The decision to stop the Carmon Creek project in the western Canadian province of Alberta comes as Shell is cutting costs in the face of higher crude prices and as a shortage of pipeline capacity is constraining growth in the country’s oil sands industry.
“We are making changes to Shell’s portfolio mix by reviewing our longer-term upstream options world-wide, and managing affordability and exposure in the current world of lower oil prices,” said chief executive officer Ben van Beurden.
“This is forcing tough choices at Shell.”
Oil giants such as Shell and its rival BP have been slashing investment and jobs after a slide in crude prices, which are trading at less than half of their 2014 highs due to a global supply glut.
Shell’s cancellation of the 80,000 barrel per day Carmon Creek project comes after the Anglo-Dutch oil major halted its search for oil off the Alaskan coast last month at a cost of several billion dollars.
The decision also comes as Washington procrastinates over whether to approve the huge Keystone XL oil pipeline to transport crude from Alberta to the Gulf of Mexico, which has been delayed over environmental concerns.

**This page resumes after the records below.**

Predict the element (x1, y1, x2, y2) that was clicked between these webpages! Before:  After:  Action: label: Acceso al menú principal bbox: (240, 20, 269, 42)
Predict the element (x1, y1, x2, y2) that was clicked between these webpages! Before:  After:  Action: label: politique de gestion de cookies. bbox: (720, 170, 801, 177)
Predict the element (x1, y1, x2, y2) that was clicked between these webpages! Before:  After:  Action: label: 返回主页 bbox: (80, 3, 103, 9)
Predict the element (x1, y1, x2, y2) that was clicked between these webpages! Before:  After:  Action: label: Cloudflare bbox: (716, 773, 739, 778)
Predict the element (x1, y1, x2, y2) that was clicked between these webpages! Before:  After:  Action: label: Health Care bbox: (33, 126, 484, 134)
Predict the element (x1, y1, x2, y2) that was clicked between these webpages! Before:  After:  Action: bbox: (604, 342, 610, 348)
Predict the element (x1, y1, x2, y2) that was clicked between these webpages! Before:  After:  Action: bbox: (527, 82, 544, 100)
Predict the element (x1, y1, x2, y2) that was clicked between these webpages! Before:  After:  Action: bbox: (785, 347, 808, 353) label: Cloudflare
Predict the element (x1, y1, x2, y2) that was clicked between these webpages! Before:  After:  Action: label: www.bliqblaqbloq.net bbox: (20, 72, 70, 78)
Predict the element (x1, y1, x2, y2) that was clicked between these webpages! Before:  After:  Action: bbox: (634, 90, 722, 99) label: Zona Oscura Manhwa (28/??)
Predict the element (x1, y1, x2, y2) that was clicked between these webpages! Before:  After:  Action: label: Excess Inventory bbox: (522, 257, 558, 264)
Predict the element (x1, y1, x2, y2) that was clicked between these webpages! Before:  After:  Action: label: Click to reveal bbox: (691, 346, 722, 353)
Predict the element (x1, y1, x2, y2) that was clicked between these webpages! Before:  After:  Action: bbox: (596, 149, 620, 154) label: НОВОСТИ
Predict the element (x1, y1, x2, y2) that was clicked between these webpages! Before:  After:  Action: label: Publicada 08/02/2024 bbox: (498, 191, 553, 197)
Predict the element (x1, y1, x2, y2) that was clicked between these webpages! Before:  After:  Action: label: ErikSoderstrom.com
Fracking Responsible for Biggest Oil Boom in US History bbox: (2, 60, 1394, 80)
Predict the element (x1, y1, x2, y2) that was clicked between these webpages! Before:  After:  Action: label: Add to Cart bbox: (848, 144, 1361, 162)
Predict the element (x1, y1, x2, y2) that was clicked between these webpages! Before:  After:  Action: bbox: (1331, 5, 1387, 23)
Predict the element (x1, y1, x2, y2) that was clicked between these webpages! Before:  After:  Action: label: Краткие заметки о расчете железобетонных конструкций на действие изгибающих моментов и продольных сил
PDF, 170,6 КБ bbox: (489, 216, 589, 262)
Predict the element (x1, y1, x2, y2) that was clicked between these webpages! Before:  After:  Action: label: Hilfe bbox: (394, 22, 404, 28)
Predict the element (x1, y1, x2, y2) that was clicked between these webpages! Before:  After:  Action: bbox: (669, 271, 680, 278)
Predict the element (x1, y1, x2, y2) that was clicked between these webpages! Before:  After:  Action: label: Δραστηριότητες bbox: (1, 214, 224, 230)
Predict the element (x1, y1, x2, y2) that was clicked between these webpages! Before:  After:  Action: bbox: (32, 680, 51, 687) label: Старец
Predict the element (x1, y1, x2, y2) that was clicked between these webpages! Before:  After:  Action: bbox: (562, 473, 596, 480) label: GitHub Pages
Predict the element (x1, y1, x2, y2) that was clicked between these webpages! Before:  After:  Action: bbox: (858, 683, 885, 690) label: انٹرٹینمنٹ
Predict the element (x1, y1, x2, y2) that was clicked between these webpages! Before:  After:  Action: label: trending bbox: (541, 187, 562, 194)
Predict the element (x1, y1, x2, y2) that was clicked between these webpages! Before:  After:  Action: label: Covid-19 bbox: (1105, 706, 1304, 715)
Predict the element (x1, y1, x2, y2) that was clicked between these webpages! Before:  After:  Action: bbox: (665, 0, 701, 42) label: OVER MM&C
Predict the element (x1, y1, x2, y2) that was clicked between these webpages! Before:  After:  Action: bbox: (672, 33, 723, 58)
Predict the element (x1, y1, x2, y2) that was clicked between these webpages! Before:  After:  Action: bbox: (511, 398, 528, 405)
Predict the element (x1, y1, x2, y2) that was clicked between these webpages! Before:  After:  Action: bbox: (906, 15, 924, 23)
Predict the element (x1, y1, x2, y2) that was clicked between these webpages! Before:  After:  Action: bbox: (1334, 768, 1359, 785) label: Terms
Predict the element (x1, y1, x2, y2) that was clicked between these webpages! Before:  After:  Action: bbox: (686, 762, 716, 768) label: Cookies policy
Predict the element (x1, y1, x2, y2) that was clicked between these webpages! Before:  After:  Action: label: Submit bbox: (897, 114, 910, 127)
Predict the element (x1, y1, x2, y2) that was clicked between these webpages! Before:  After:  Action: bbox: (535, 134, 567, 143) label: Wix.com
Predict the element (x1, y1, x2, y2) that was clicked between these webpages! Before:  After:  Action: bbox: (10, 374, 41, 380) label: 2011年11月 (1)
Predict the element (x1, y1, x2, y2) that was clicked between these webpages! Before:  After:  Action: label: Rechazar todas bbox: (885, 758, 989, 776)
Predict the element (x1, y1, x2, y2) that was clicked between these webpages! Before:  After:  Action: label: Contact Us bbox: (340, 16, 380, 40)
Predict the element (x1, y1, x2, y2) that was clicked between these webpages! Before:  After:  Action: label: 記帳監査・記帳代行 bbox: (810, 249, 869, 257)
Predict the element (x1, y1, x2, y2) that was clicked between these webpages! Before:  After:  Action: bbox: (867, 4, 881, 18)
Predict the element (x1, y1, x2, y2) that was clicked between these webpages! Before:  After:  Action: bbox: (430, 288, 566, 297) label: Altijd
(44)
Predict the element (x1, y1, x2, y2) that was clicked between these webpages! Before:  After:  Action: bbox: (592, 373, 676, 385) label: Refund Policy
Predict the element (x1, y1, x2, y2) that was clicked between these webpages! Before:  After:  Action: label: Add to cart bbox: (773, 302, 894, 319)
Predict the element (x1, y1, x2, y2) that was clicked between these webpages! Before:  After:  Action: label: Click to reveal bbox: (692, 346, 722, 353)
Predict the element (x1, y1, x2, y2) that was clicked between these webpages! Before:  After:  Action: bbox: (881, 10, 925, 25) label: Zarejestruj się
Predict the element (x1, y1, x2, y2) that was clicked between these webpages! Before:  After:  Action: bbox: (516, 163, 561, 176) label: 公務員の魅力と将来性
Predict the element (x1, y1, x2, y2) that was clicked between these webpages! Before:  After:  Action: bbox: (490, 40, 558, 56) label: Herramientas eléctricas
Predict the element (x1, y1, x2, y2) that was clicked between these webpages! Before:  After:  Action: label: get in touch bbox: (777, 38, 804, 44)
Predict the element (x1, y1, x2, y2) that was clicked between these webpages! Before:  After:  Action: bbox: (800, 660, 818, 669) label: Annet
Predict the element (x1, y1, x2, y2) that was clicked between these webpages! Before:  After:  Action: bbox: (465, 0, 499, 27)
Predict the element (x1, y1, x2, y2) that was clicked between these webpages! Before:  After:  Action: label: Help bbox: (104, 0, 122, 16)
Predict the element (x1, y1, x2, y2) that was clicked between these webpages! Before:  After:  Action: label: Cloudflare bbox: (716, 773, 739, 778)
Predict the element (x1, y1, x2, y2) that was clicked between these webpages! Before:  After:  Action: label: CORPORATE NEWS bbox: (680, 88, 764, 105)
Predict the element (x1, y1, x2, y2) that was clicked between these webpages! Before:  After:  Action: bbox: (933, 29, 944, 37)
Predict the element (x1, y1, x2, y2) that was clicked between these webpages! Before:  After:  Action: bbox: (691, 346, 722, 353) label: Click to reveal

Carmon Creek is wholly owned by Shell, which said it expected the decision to cost $2 billion in its third-quarter results, due to impairment, contract provision, redundancy and restructuring charges.
Shell, which gave the project its go-ahead in 2013 and announced it would be postponed in March this year, said that it would retain some equipment at Carmon Creek and “study the options for this asset.”